Delano Jerome "Tre" Demps III (born May 21, 1993) is a former American professional basketball player and current basketball analyst. He played college basketball at Northwestern.

==Early life and high school==
Demps was born in Portland, Oregon to Serene Wilson and Dell Demps. He grew up in the East Bay Area of California, but moved frequently during his childhood. He eventually settled in San Antonio, Texas after his father Dell was named the director of player personnel by the San Antonio Spurs. He attended and played basketball at Ronald Reagan High School and was named All-State twice. After averaging 19 points and four assists per game as a junior, Demps committed Northwestern over offers from Minnesota and Colorado.

==College career==
Demps played five seasons for the Wildcats, redshirting his freshman year after suffering a season-ending shoulder injury after four games. He finished his collegiate career with 1,518 points (12th-most in school history), 353 rebounds and 288 assists over 132 games (3rd-most in school history) and was named honorable mention All-Big Ten during his redshirt junior and senior seasons when he averaged 12.5 and 15.7 points per game.
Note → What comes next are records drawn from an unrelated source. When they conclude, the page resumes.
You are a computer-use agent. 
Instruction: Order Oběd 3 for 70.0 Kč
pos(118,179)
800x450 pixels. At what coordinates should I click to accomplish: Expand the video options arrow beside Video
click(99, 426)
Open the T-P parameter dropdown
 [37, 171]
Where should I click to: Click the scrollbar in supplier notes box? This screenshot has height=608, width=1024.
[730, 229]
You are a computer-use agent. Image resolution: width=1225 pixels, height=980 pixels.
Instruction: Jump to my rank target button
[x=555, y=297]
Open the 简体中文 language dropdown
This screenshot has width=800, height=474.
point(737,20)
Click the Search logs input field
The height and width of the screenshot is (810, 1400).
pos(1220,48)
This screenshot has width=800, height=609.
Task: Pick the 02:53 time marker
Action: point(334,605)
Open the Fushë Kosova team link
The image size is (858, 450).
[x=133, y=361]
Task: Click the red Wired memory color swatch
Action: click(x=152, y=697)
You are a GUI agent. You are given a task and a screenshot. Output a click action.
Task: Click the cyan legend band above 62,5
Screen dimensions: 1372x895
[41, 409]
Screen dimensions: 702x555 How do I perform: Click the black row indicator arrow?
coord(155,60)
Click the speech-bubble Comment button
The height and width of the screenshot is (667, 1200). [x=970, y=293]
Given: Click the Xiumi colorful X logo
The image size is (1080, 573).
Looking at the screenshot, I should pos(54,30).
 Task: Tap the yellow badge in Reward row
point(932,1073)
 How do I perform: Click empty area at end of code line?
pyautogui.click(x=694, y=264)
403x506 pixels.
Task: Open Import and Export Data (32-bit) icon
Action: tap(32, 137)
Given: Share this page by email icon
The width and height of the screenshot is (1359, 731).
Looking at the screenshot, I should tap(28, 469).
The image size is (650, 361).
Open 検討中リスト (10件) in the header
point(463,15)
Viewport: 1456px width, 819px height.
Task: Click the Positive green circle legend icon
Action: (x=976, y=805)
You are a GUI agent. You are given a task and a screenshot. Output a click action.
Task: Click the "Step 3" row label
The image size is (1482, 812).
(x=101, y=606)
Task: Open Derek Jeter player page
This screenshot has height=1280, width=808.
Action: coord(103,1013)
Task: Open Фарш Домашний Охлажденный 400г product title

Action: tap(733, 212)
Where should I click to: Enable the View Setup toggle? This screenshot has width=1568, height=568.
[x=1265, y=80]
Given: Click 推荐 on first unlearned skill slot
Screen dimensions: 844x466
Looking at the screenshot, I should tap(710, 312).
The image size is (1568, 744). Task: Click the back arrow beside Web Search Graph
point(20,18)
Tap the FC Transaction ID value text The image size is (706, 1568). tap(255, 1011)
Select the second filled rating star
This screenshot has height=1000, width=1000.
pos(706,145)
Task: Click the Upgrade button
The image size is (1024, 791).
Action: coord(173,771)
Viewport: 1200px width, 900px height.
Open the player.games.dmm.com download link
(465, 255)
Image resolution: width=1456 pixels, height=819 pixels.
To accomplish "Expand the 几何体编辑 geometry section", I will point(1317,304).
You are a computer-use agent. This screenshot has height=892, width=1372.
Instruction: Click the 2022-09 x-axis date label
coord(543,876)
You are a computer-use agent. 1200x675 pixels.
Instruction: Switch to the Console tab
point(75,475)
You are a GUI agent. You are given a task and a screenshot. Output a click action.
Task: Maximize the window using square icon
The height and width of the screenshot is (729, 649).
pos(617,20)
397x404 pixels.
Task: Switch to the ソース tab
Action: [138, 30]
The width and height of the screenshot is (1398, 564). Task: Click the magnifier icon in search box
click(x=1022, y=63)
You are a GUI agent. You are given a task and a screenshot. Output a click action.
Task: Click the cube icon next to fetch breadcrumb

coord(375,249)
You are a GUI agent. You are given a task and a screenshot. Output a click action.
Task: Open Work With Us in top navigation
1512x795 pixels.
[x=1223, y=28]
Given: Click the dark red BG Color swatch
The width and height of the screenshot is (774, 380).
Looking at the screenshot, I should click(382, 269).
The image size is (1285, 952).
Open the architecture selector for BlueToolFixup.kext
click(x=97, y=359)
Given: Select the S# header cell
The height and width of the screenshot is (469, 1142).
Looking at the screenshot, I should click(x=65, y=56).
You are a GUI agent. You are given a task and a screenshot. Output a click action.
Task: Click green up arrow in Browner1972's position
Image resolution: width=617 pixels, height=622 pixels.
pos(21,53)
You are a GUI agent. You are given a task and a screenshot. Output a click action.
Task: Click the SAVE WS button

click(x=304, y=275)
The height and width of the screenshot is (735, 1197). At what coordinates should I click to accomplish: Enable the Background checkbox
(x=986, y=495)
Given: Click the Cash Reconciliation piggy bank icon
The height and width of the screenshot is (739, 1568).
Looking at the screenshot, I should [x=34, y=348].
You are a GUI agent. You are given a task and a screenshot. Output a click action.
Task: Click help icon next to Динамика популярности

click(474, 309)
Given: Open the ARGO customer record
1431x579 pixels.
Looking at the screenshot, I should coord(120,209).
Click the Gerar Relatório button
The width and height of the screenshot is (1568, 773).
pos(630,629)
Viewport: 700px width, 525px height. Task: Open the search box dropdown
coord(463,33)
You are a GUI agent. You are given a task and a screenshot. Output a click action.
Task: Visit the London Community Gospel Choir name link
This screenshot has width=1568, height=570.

Following his redshirt senior season, Demps participated in the Portsmouth Invitational Tournament and led his team in scoring in each of its three games and averaged 16.3 points per game overall.

==Professional career==

===Belfius===
After going unselected in the 2016 NBA draft, Demps was signed by Chicago Bulls to their NBA Summer League roster but did not receive any playing time. Demps then signed with Belfius Mons-Hainaut of the Belgian Pro Basketball League (PBL) on July 20, 2016. In his first season of professional basketball, he averaged 14.2 points, 2.1 rebounds and 1.8 assists in 38 games. In his second season with the team, Demps averaged 13.6 points in 37 PBL games and 16.1 points in 16 games during the 2017–18 FIBA Europe Cup and was named to the Eurobasket.com All-Imports Team.

===Vanoli Cremona===
Demps signed with Vanoli Cremona of Italy's Lega Basket Serie A (LBA) on July 16, 2018. Cremona announced that Demps and the team had agreed to part ways on February 25, 2019. Demps averaged 10.5 points, 2.1 rebounds, and 1.2 assists in 17 games for Cremona.

===Kolossos Rodou===
Demps signed with Kolossos Rodou of the Greek Basket League (GBL) on February 26, 2019. He played in 10 games, all off the bench, and averaged 8.4 points, 3.0 rebounds and 1.6 assists per game as Kolossos finished last in the league with a 5–21 record.

===San Severo===
Demps returned to Italy after signing with Cestistica San Severo of the Italian second division, Serie A2 Basket, on July 29, 2019. He averaged 18.6 points, 3.6 rebounds and 3.2 assists per game and was named Player of the Month for September.

On July 9, 2020, Demps signed with MHP Riesen Ludwigsburg. However, he parted ways with the team on October 1.

On May 10, 2022, Demps announced his retirement from basketball after battling hip arthritis. He now works as an analyst for NBC Sports and CBS Sports Network, following two seasons with the Big Ten Network.

==Personal life==
Demps is the son of former professional basketball player and former New Orleans Pelicans general manager Dell Demps. Tre is married to Heather Demps (née John), they have three children. He has spoken publicly about his Christian faith, which he has had since 2011.